> Source passage:
■ ■ ■ ■ ■ ■ ■

Other than annual testing for micro identified in our HACCP plans (which always comes out in favor of our HACCP), we do not test our products for micro (APC, Coliform, Yeast & Mold) and we received a minor for not having such procedure. Now we are preparing a procedure for testing but seem to hit a wall when it comes to frequency of testing. 

 

We are a small scale company and cannot afford to test every lot or do a skip lot test. If there any guidelines on determining the frequency of finished product testing? I would like to have document as a back up for the frequency we determine. 

 

Hi chavalik,

 

So what type of products are involved?

 

I assume the reason for mentioned micro testing of finished products  is to verify the haccp plan.

 

JFI, Other than possibly "mould", the micro. items you refer are not related to Food Safety in a product context.

 

So i am rather puzzled as to the reason for yr receiving a (I presume) safety-related NC ? (If you had included pathogens it might make more sense.)

 

The sampling/testing frequency is typically required to be based on risk assessment.

 

If yr unknown products are all haccp low risk and yr analytical results are 100% non-argumentative from a safety POV, the actual requirements are probably minimal from an auditorial POV.

 

A quite elegant, albeit simple, risk-based answer is offered in the first link within this post and an example of its forum use in 2nd link -

 

http://www.ifsqn.com...611/#entry90991

 

Other links in same post discuss various related frequency situations

 

Assuming all products are low risk as above, you could simply define a number of "rotated representative" items to be tested on a weekly/monthly/bimonthly/etc basis (as logistically/financially realistic) and use the above linked risk procedure to show satisfactory overall adequacy.

 

Alternatively, you might (for "show") expand above by initially slightly exceeding yr intended frequency then reduce it based on "no problems".

 

Obviously if yr products are not all equal low risk or there are some existing micro difficulties, the above method(s)may not work without some modification.

■ ■ ■ ■ ■ ■ ■

> Work item A: Could you duplicate the stretch of the forum thread on micro testing from "We are a small" through "the haccp plan."?
> Work item B: How would you translate this sentence from the forum thread on micro testing into Spanish: "The sampling/testing frequency is typically required to be based on risk assessment."
> Work item C: Does the forum thread on micro testing agree with each statement below? Answer yes or no for each, and quote the deciding words. (i) The annual micro testing in the HACCP plans has produced results against the HACCP plan. (ii) The company received a minor for lacking a procedure to test its products for micro. (iii) The company can afford to test every lot.

> Data provided:
■ ■ ■ ■ ■ ■ ■

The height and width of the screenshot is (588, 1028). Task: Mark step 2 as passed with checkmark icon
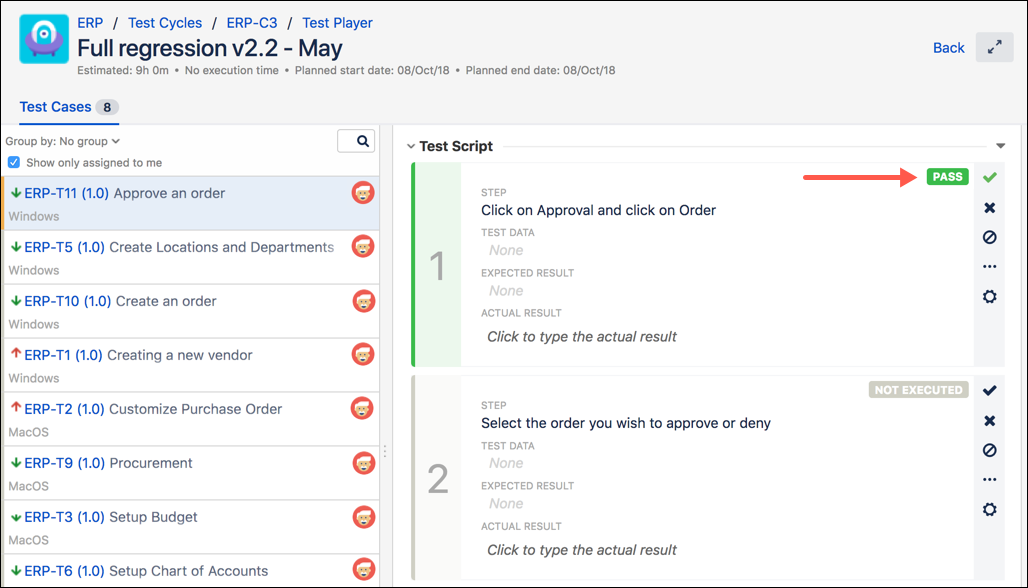(x=989, y=390)
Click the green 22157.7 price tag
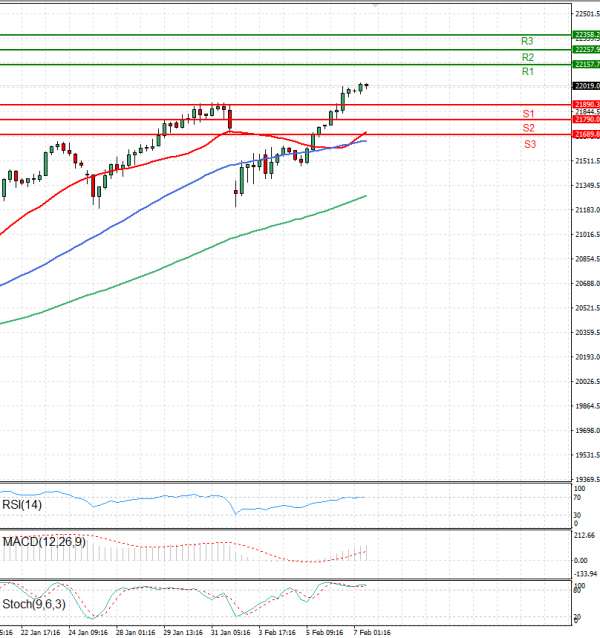This screenshot has height=638, width=600. [585, 64]
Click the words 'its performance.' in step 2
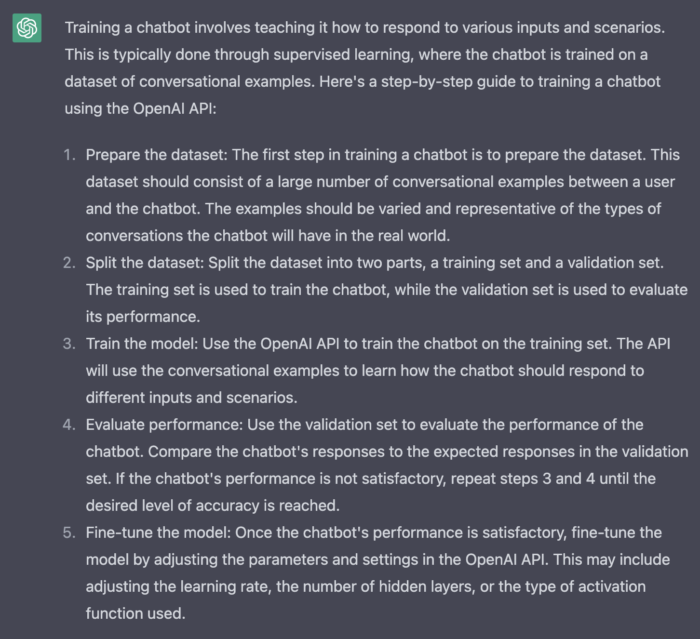Viewport: 700px width, 639px height. (x=143, y=317)
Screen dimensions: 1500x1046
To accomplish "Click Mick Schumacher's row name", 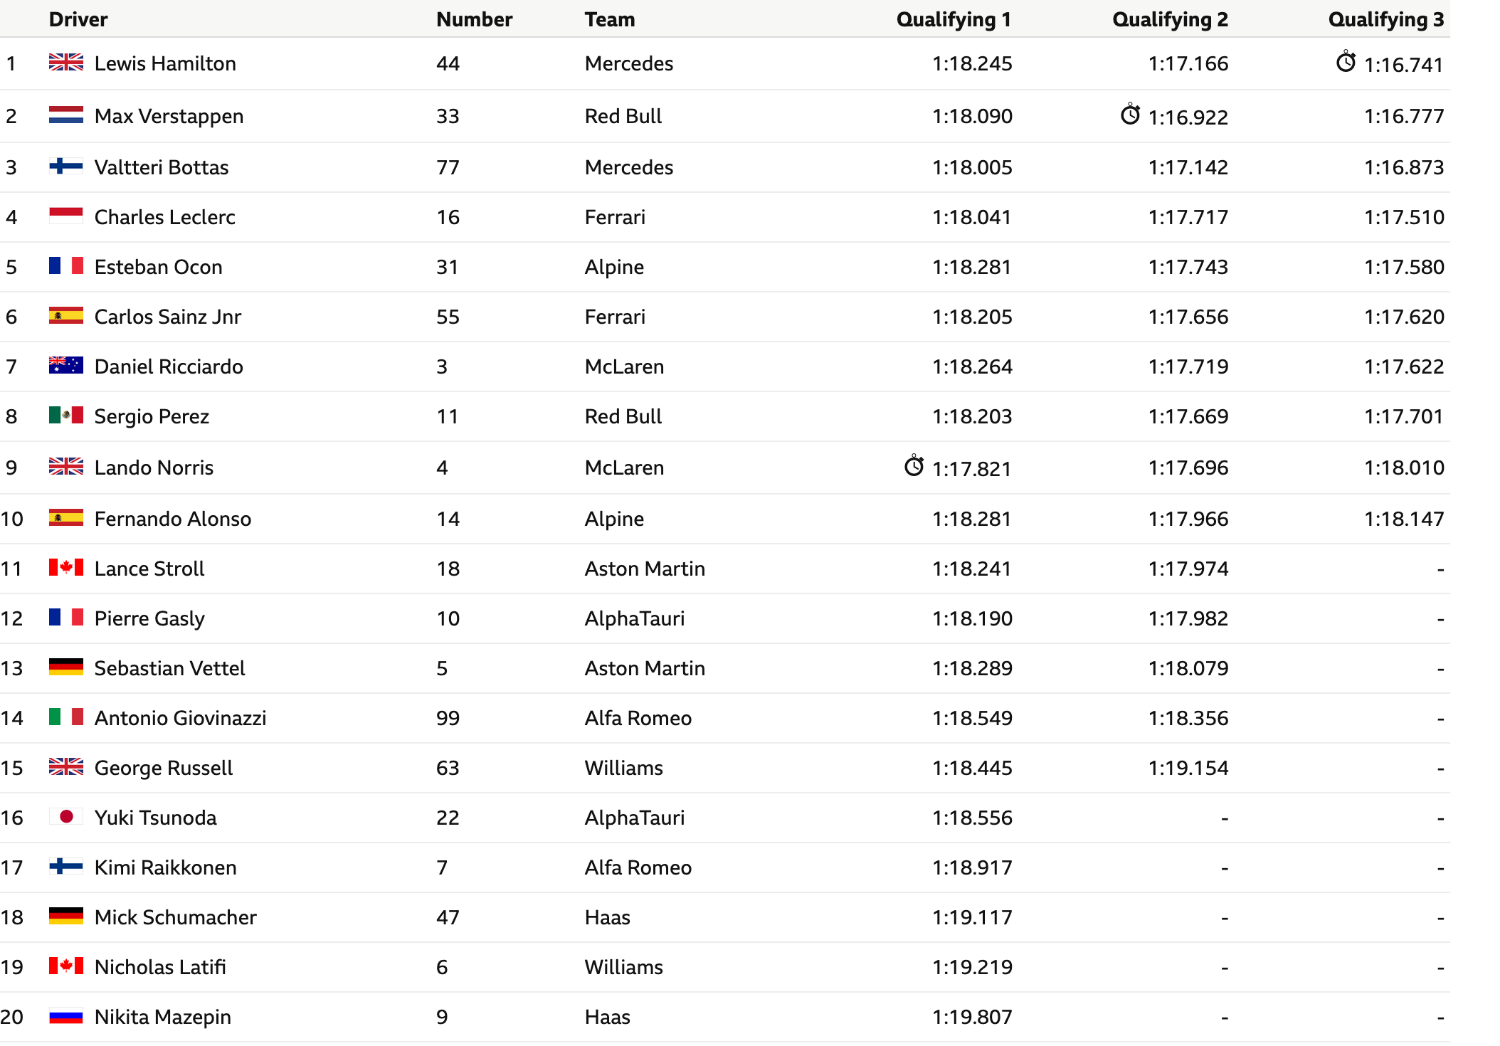I will [x=175, y=917].
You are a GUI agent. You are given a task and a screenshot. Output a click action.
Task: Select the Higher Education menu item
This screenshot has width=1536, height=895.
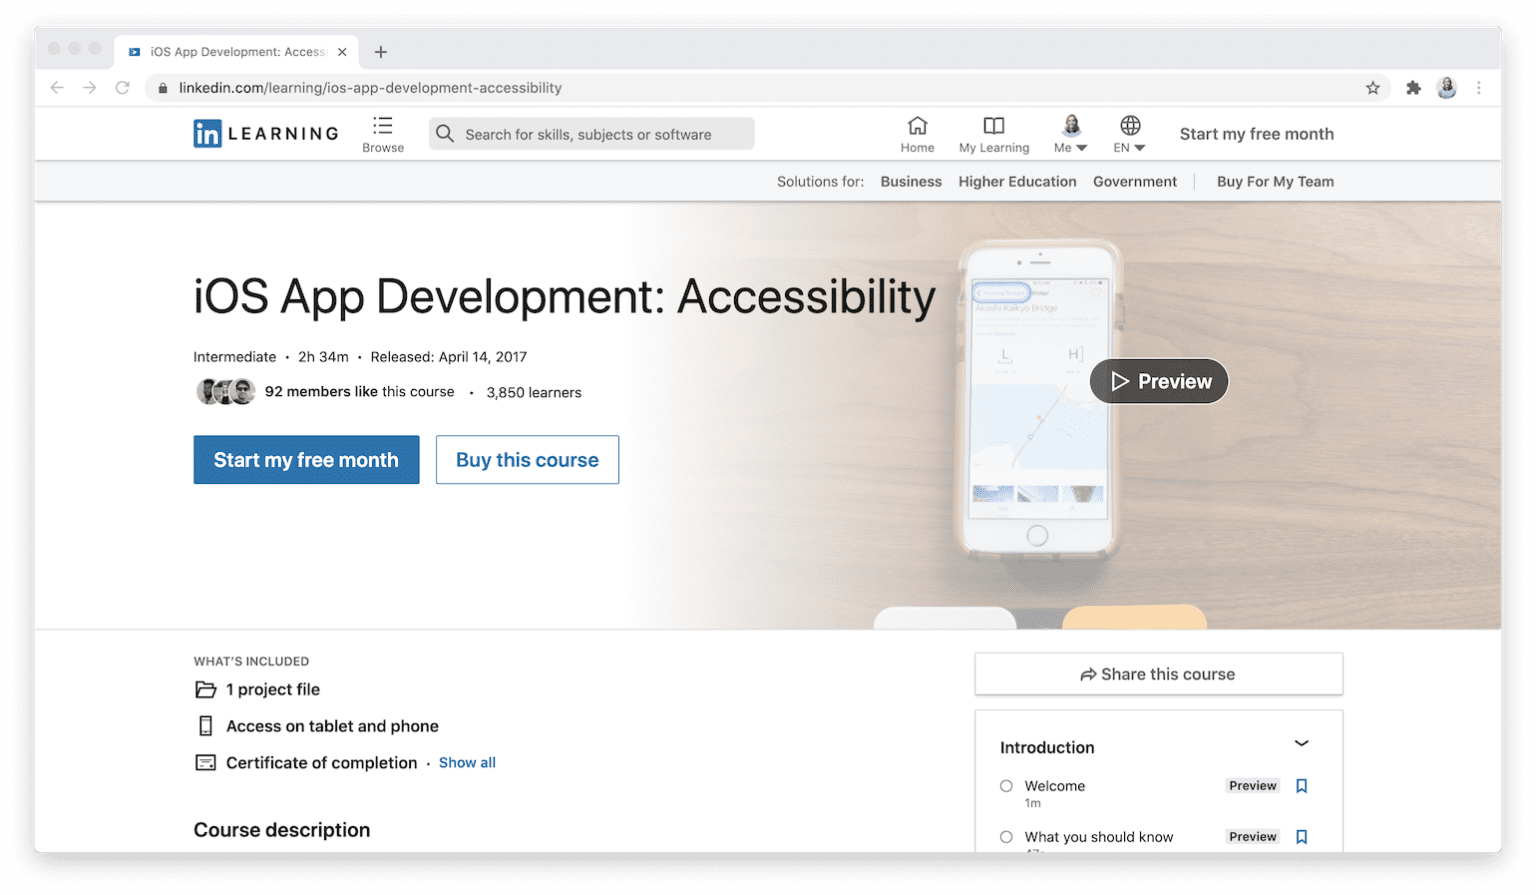tap(1017, 181)
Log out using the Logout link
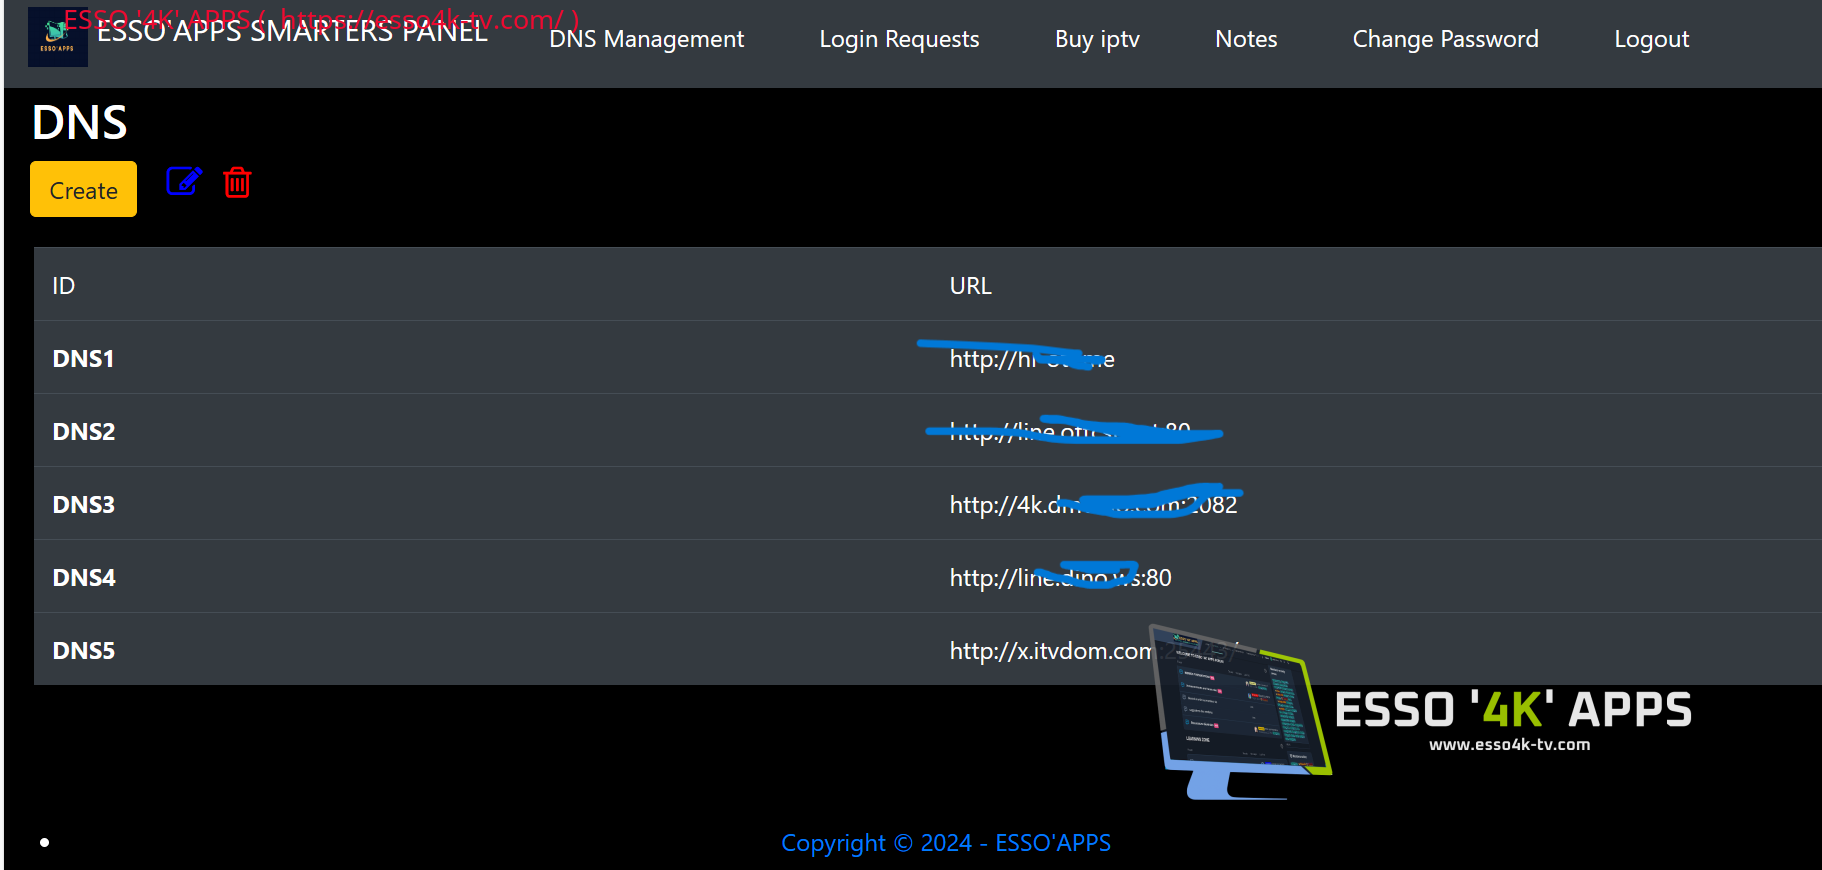The image size is (1822, 870). pos(1650,39)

■ ■ ■ ■ ■ ■ ■

> Written answer A:
We are a small scale company and cannot afford to test every lot or do a skip lot test. If there any guidelines on determining the frequency of finished product testing? I would like to have document as a back up for the frequency we determine. 

 

Hi chavalik,

 

So what type of products are involved?

 

I assume the reason for mentioned micro testing of finished products  is to verify the haccp plan.

> Written answer B: Normalmente se exige que la frecuencia de muestreo/análisis se base en una evaluación de riesgos.

> Written answer C:
(i) No: "which always comes out in favor of our HACCP"
(ii) Yes: "we received a minor for not having such procedure"
(iii) No: "cannot afford to test every lot or do a skip lot test"